At least, that’s what a randomized clinical trial of 775 patients shows. No deaths were identified in those receiving Molnupiravir, compared with eight deaths among those receiving a placebo. Treatment was started early after initial symptom onset with an easy five-day course of twice-daily pills.
If approved by the Food and Drug Administration, COVID-19 patients will be sent home armed with a defense means. Because Molnupiravir prevents viral replication by introducing errors into the virus’s genetic code (rather than just target the mutating spike protein), Molnupiravir will likely remain effective against current variants such as Delta and future variants.

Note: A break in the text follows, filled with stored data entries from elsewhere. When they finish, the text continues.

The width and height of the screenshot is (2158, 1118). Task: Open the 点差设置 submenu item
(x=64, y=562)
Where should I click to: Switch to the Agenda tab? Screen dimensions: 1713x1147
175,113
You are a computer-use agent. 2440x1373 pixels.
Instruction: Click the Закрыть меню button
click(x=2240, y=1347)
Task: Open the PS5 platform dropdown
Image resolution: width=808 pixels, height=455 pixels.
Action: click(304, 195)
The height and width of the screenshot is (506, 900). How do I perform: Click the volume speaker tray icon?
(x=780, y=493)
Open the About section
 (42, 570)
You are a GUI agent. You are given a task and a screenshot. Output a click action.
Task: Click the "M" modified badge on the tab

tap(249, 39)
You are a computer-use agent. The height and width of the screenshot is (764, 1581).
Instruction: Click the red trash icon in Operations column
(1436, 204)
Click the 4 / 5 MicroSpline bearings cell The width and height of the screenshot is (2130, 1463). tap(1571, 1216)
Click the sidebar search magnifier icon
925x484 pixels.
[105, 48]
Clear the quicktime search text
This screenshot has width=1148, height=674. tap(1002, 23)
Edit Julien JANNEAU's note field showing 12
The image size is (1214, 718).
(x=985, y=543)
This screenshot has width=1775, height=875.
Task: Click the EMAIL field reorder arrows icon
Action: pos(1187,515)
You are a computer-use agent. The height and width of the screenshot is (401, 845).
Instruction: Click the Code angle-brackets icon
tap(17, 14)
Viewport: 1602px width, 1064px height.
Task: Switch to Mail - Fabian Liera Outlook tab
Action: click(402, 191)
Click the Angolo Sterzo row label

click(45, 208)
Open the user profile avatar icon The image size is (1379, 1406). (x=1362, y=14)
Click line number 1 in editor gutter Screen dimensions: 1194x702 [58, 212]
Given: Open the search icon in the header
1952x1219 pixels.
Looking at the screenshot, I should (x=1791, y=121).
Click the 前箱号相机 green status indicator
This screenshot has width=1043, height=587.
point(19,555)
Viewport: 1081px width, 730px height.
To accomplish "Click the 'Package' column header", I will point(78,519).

Sounds like a very promising breakthrough. One that should prompt all of us to ask: What took so long? Was there a faster route to finding successful oral treatments that we didn’t take? Are we still making the same mistakes that block future breakthroughs?
Work on Molnupiravir started in 2003 at Emory and matured over the next decade into an effective orally available pill that could be self-administered, making it useful for viral diseases that are widespread and have an acute onset. The drug is rapidly distributed to the lungs to treat viral infections and crosses the blood-brain barrier to manage central nervous system viruses. The quick onset of activity works within the narrow window of opportunity for treatment offered early during infections.
Fast forward to 2019.
Researchers were excited enough to prepare an FDA investigational new drug application to combat influenza, another RNA virus like SARS-CoV2. When COVID-19 hit, investigators seamlessly pivoted to a Phase I safety trial to demonstrate tolerability in humans. Within nine weeks, results from the Phase I study showed the drug had “good oral bioavailability, was well tolerated, and had a good safety profile,” according to investigator George Painter, Ph.D.
After this promising start, Pharma giant Merck joined the effort to accelerate research on a potentially lifesaving pill for those infected with COVID-19.
But this is where the timeline bogs down.
Over the next year, only 175 participants with confirmed COVID-19 diagnoses were recruited. When the data were presented at a national meeting in April, no infectious virus could be grown from nose swabs taken from participants who received Molnupiravir at a five-day follow-up. In comparison, 24% of participants who received a placebo still had an infectious virus on nose swabs at day five, a statistical difference.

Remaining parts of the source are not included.